Brief :: The records below should be printed once more, exactly as they appear.

Recorded data
::::::::::
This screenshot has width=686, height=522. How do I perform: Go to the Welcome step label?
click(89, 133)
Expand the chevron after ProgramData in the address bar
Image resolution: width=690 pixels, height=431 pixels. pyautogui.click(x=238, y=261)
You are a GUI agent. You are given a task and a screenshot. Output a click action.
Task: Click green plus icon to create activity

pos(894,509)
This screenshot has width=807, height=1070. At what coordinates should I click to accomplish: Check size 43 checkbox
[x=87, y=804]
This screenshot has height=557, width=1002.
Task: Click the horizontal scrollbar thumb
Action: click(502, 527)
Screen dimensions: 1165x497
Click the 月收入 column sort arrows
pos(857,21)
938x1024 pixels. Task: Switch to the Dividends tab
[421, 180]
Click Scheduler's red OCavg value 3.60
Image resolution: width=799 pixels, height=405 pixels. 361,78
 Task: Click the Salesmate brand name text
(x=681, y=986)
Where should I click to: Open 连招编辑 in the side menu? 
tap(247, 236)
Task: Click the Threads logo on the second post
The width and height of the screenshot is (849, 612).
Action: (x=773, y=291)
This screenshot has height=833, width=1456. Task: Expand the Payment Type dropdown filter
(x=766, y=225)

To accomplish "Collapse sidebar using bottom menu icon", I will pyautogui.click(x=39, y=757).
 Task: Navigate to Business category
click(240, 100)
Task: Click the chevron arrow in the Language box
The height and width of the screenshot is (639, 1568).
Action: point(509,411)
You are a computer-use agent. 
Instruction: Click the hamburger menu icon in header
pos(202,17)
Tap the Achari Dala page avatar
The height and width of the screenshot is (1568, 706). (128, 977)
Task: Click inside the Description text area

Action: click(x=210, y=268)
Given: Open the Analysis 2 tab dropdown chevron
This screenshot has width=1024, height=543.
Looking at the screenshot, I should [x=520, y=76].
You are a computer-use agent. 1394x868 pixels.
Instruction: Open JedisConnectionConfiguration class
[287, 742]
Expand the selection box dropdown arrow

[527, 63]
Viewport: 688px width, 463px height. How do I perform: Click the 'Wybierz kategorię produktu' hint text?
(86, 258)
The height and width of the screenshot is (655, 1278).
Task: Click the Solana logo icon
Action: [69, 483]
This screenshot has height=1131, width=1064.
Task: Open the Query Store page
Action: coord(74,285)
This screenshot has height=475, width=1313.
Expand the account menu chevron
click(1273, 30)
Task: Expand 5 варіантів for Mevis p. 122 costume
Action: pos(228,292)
::::::::::
Response for this exercise ::
This screenshot has width=686, height=522. How do I perform: Go to the Welcome step label?
click(89, 133)
Expand the chevron after ProgramData in the address bar
Image resolution: width=690 pixels, height=431 pixels. pyautogui.click(x=238, y=261)
You are a GUI agent. You are given a task and a screenshot. Output a click action.
Task: Click green plus icon to create activity

pos(894,509)
This screenshot has width=807, height=1070. At what coordinates should I click to accomplish: Check size 43 checkbox
[x=87, y=804]
This screenshot has height=557, width=1002.
Task: Click the horizontal scrollbar thumb
Action: click(502, 527)
Screen dimensions: 1165x497
Click the 月收入 column sort arrows
pos(857,21)
938x1024 pixels. Task: Switch to the Dividends tab
[421, 180]
Click Scheduler's red OCavg value 3.60
Image resolution: width=799 pixels, height=405 pixels. 361,78
 Task: Click the Salesmate brand name text
(x=681, y=986)
Where should I click to: Open 连招编辑 in the side menu? 
tap(247, 236)
Task: Click the Threads logo on the second post
The width and height of the screenshot is (849, 612).
Action: (x=773, y=291)
This screenshot has height=833, width=1456. Task: Expand the Payment Type dropdown filter
(x=766, y=225)

To accomplish "Collapse sidebar using bottom menu icon", I will pyautogui.click(x=39, y=757).
 Task: Navigate to Business category
click(240, 100)
Task: Click the chevron arrow in the Language box
The height and width of the screenshot is (639, 1568).
Action: point(509,411)
You are a computer-use agent. 
Instruction: Click the hamburger menu icon in header
pos(202,17)
Tap the Achari Dala page avatar
The height and width of the screenshot is (1568, 706). (128, 977)
Task: Click inside the Description text area

Action: click(x=210, y=268)
Given: Open the Analysis 2 tab dropdown chevron
This screenshot has width=1024, height=543.
Looking at the screenshot, I should [x=520, y=76].
You are a computer-use agent. 1394x868 pixels.
Instruction: Open JedisConnectionConfiguration class
[287, 742]
Expand the selection box dropdown arrow

[527, 63]
Viewport: 688px width, 463px height. How do I perform: Click the 'Wybierz kategorię produktu' hint text?
(86, 258)
The height and width of the screenshot is (655, 1278).
Task: Click the Solana logo icon
Action: [69, 483]
This screenshot has height=1131, width=1064.
Task: Open the Query Store page
Action: coord(74,285)
This screenshot has height=475, width=1313.
Expand the account menu chevron
click(1273, 30)
Task: Expand 5 варіантів for Mevis p. 122 costume
Action: pos(228,292)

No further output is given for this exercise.